### [Your task]
The answer must be an exact copy of every record.

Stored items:
______________________________
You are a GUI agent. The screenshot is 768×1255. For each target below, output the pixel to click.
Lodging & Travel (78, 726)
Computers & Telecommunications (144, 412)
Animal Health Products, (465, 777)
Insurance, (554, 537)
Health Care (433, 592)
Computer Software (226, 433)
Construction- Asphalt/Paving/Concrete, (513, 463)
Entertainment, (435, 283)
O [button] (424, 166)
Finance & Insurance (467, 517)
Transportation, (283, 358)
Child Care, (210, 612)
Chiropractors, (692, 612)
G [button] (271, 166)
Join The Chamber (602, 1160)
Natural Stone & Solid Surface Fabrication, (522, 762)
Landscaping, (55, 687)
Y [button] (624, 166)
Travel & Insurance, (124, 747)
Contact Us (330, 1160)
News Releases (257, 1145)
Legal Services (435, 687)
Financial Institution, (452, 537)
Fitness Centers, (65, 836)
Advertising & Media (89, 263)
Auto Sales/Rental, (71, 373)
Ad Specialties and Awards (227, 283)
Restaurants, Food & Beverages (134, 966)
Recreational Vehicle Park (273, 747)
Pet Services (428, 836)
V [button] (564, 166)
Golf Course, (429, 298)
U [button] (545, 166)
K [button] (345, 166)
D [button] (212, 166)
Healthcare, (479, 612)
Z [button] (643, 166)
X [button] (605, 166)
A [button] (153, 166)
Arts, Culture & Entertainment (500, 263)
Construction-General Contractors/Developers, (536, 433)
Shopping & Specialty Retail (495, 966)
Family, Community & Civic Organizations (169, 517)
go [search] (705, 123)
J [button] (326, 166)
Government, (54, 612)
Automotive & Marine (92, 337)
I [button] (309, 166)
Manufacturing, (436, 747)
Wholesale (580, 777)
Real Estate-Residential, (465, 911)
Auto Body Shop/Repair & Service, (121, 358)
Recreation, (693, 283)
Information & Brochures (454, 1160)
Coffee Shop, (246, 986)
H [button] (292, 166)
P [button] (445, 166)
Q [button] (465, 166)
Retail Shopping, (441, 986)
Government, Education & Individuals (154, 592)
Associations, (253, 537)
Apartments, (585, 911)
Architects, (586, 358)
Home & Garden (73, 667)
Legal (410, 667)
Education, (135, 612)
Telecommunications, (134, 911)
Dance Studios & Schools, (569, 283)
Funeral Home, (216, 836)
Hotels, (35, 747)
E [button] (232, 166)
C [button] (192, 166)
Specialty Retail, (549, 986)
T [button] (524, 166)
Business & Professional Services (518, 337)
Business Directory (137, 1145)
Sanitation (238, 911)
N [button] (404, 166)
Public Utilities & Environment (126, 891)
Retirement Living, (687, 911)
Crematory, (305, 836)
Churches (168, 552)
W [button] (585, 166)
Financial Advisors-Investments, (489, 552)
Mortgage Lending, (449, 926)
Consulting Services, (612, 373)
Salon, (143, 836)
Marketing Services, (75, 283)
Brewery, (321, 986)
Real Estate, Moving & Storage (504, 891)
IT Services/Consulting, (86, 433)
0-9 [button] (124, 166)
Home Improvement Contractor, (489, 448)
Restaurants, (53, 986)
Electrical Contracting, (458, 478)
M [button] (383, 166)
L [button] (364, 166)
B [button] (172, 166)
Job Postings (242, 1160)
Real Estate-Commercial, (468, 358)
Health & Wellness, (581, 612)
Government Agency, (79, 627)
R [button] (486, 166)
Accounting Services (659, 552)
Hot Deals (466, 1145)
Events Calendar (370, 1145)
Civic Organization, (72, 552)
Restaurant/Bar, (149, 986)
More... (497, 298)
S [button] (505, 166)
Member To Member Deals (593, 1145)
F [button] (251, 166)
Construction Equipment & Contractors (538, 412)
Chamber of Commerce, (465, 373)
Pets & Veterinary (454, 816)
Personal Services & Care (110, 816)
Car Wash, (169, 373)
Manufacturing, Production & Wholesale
______________________________
### [Result for this task]
You are a GUI agent. The screenshot is 768×1255. For each target below, output the pixel to click.
Lodging & Travel (78, 726)
Computers & Telecommunications (144, 412)
Animal Health Products, (465, 777)
Insurance, (554, 537)
Health Care (433, 592)
Computer Software (226, 433)
Construction- Asphalt/Paving/Concrete, (513, 463)
Entertainment, (435, 283)
O [button] (424, 166)
Finance & Insurance (467, 517)
Transportation, (283, 358)
Child Care, (210, 612)
Chiropractors, (692, 612)
G [button] (271, 166)
Join The Chamber (602, 1160)
Natural Stone & Solid Surface Fabrication, (522, 762)
Landscaping, (55, 687)
Y [button] (624, 166)
Travel & Insurance, (124, 747)
Contact Us (330, 1160)
News Releases (257, 1145)
Legal Services (435, 687)
Financial Institution, (452, 537)
Fitness Centers, (65, 836)
Advertising & Media (89, 263)
Auto Sales/Rental, (71, 373)
Ad Specialties and Awards (227, 283)
Restaurants, Food & Beverages (134, 966)
Recreational Vehicle Park (273, 747)
Pet Services (428, 836)
V [button] (564, 166)
Golf Course, (429, 298)
U [button] (545, 166)
K [button] (345, 166)
D [button] (212, 166)
Healthcare, (479, 612)
Z [button] (643, 166)
X [button] (605, 166)
A [button] (153, 166)
Arts, Culture & Entertainment (500, 263)
Construction-General Contractors/Developers, (536, 433)
Shopping & Specialty Retail (495, 966)
Family, Community & Civic Organizations (169, 517)
go [search] (705, 123)
J [button] (326, 166)
Government, (54, 612)
Automotive & Marine (92, 337)
I [button] (309, 166)
Manufacturing, (436, 747)
Wholesale (580, 777)
Real Estate-Residential, (465, 911)
Auto Body Shop/Repair & Service, (121, 358)
Recreation, (693, 283)
Information & Brochures (454, 1160)
Coffee Shop, (246, 986)
H [button] (292, 166)
P [button] (445, 166)
Q [button] (465, 166)
Retail Shopping, (441, 986)
Government, Education & Individuals (154, 592)
Associations, (253, 537)
Apartments, (585, 911)
Architects, (586, 358)
Home & Garden (73, 667)
Legal (410, 667)
Education, (135, 612)
Telecommunications, (134, 911)
Dance Studios & Schools, (569, 283)
Funeral Home, (216, 836)
Hotels, (35, 747)
E [button] (232, 166)
C [button] (192, 166)
Specialty Retail, (549, 986)
T [button] (524, 166)
Business & Professional Services (518, 337)
Business Directory (137, 1145)
Sanitation (238, 911)
N [button] (404, 166)
Public Utilities & Environment (126, 891)
Retirement Living, (687, 911)
Crematory, (305, 836)
Churches (168, 552)
W [button] (585, 166)
Financial Advisors-Investments, (489, 552)
Mortgage Lending, (449, 926)
Consulting Services, (612, 373)
Salon, (143, 836)
Marketing Services, (75, 283)
Brewery, (321, 986)
Real Estate, Moving & Storage (504, 891)
IT Services/Consulting, (86, 433)
0-9 [button] (124, 166)
Home Improvement Contractor, (489, 448)
Restaurants, (53, 986)
Electrical Contracting, (458, 478)
M [button] (383, 166)
L [button] (364, 166)
B [button] (172, 166)
Job Postings (242, 1160)
Real Estate-Commercial, (468, 358)
Health & Wellness, (581, 612)
Government Agency, (79, 627)
R [button] (486, 166)
Accounting Services (659, 552)
Hot Deals (466, 1145)
Events Calendar (370, 1145)
Civic Organization, (72, 552)
Restaurant/Bar, (149, 986)
More... (497, 298)
S [button] (505, 166)
Member To Member Deals (593, 1145)
F [button] (251, 166)
Construction Equipment & Contractors (538, 412)
Chamber of Commerce, (465, 373)
Pets & Veterinary (454, 816)
Personal Services & Care (110, 816)
Car Wash, (169, 373)
Manufacturing, Production & Wholesale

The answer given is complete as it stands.